Your instructions:
Among the lines of the records, please find those that contain the word "dialog" and copy them.

Supplied data:
#####
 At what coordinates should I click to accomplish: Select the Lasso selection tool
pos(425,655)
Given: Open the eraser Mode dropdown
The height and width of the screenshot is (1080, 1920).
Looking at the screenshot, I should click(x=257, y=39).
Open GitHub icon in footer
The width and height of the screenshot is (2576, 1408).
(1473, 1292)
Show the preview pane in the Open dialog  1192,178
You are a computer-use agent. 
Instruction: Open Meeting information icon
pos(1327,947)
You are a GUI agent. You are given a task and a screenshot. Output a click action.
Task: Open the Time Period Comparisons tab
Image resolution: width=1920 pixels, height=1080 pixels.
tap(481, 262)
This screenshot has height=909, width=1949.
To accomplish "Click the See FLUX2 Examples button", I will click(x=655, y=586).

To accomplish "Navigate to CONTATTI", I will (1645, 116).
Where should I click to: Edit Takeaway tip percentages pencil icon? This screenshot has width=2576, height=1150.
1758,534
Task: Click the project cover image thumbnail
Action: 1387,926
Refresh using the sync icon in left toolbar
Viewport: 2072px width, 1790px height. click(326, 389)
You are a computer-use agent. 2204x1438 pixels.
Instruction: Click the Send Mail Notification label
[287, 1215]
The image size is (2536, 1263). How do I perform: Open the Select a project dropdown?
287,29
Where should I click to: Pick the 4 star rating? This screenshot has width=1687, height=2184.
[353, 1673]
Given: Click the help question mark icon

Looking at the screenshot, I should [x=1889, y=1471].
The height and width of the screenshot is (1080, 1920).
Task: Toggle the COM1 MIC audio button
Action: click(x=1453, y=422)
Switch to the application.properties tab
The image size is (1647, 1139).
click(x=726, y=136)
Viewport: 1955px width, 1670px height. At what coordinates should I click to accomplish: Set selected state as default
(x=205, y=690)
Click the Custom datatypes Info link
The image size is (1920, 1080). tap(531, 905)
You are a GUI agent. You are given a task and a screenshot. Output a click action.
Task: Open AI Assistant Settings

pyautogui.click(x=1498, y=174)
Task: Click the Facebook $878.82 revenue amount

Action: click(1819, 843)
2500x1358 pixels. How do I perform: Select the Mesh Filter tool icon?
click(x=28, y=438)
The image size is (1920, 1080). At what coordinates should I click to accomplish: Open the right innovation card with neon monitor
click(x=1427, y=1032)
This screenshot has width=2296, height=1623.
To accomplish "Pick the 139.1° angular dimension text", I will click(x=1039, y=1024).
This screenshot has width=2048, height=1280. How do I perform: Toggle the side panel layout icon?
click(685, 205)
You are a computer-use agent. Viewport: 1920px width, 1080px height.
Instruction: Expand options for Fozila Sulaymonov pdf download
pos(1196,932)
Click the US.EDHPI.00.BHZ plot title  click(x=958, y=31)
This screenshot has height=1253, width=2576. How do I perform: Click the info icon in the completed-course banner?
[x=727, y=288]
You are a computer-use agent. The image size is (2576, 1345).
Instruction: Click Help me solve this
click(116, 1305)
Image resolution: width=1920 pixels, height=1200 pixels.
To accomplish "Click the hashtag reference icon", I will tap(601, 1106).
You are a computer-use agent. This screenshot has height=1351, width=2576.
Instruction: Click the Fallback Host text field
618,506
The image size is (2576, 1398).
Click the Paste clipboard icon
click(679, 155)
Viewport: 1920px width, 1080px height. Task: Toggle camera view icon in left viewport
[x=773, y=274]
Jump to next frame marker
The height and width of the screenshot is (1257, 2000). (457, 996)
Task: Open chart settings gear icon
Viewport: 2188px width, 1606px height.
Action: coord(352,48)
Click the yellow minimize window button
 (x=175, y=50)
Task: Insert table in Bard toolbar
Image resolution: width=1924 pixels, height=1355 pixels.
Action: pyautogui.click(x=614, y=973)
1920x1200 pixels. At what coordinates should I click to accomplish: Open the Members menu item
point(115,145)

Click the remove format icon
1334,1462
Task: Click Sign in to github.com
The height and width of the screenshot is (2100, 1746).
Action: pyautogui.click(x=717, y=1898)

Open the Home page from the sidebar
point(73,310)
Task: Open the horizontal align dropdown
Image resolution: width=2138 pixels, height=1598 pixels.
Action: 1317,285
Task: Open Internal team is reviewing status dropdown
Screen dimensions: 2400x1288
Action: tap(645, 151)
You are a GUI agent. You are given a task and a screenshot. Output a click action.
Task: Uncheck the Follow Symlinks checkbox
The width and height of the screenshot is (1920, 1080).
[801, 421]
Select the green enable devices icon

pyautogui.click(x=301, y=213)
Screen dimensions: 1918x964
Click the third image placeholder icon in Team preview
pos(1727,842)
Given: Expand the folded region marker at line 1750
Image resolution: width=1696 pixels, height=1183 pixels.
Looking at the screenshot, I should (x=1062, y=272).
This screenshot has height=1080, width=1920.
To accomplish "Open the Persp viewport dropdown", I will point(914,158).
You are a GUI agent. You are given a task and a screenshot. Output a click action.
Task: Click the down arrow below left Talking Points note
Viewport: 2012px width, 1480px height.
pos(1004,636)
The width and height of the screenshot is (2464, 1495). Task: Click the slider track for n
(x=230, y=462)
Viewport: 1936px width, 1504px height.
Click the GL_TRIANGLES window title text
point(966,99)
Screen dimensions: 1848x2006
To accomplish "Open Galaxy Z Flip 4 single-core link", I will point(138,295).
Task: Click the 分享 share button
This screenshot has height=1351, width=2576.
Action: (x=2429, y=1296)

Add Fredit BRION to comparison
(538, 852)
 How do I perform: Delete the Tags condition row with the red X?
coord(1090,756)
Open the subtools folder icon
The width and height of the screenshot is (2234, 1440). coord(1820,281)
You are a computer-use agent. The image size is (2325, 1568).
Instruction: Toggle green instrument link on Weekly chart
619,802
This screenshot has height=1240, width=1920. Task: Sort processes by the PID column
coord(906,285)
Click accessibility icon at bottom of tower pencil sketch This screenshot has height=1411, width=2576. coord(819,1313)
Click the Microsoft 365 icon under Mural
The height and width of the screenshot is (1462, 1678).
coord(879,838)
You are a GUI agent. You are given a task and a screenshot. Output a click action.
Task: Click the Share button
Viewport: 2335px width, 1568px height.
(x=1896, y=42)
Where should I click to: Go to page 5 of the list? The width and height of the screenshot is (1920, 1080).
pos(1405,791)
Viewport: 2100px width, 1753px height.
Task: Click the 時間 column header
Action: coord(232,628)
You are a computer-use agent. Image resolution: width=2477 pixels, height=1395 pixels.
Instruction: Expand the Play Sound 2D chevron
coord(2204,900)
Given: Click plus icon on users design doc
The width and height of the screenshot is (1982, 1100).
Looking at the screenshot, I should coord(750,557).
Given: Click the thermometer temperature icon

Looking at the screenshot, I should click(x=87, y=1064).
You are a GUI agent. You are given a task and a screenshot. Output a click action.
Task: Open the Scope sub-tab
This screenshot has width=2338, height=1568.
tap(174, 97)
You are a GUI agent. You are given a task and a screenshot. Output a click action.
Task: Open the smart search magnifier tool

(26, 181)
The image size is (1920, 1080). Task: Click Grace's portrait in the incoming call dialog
#####
Task result:
Show the preview pane in the Open dialog  1192,178
The image size is (1920, 1080). Task: Click Grace's portrait in the incoming call dialog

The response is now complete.